Vulnerabilities in Rucio's source code should be reported through GitHub's advisory process (see links in the detailed process below for each project) to improve efficiency and visibility of handling advisories. Reports can be made for any of the supported versions as listed in our release policy, but there should be exactly one report per vulnerability, which can affect multiple versions. Therefore, if multiple vulnerabilities were found please split your findings into multiple reports (see also CNA Operational Rules). Each report should contain applicable CWE (Common Weakness Enumeration) IDs for the flaw.

If reporting via GitHub is not an option or if it is unclear whether an issue is a vulnerability, please mail the security team at rucio-security@cern.ch. A vulnerability is always exploitable, which means a valid proof-of-concept (PoC) should be included in the report. Due to the complexity of software in general, we understand that this might be difficult. If you need help, please do not hesitate to contact us via the email above.
Until a security issue is formally announced, no information about it should be made public until the end of the reporting process as detailed below.
At this time, unfortunately, we do not offer a bug bounty program.

Please always disclose whether LLMs/AI is involved in the creation or finding of a vulnerability.
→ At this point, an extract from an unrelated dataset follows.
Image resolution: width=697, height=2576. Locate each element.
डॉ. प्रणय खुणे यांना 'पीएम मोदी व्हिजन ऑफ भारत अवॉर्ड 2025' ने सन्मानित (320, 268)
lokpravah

Due to past reports and experiences from other Open Source projects, we want to be aware of possibly false or missing information in reports and respond as quick as possible.

Please note that, for the reason of transparency, all reports may be published, regardless of whether they are correct or not. This is in line with curl's security policy and reasoning.

Vulnerability Reporting Process

  1. Depending on the source code that contains the vulnerability, please open a vulnerability report in one of the following repositories:
  2. We will acknowledge the reception of your report. Please note that it can take several days to explore the findings in a report, depending on the availability of experts and the amount of workload. Please help us by providing detailed information, and a proof-of-concept (PoC) with the necessary steps to reproduce the vulnerability.
  3. We may get back to you with questions, if we cannot reproduce the PoC, or the vulnerability cannot be discovered on our side. You are free to respond whenever you have time, but please note that after several weeks without answer we might close the report and publish it at our disclosure. However, it can be reopened to follow-up on it at any later date.
  4. If we can reproduce the vulnerability, we will accept the report and put it in a draft state to refine it and fix the underlying issue. Please be patient until we are ready to publish releases that will fix the vulnerability. This time also includes the discussion with experts, possible hotfixes that are applied to production instances and testing the fixes.
    It can therefore take multiple weeks before a report can be published. We will also request a CVE for the reported vulnerability through GitHub, if applicable.
  5. The report will be published after fixes are released for all vulnerable supported Rucio releases as listed in the release policy.

Responding to Vulnerability Reports

This paragraph is directed at all people involved in fixing the vulnerability. Foremost it is important to keep calm and communicate privately. It is imperative to handle all information about a (possible) vulnerability confidentially and to discuss any actions with the project lead and security component lead. Fixes should be developed and reviewed in private git repositories on GitHub and not according to the regular contribution guide. Accidental disclosure of information must be discussed with the project lead for investigating further actions (possibly releasing hotfixes, disabling functionality, …).
We must take our time to properly analyse the situation and handle it with care.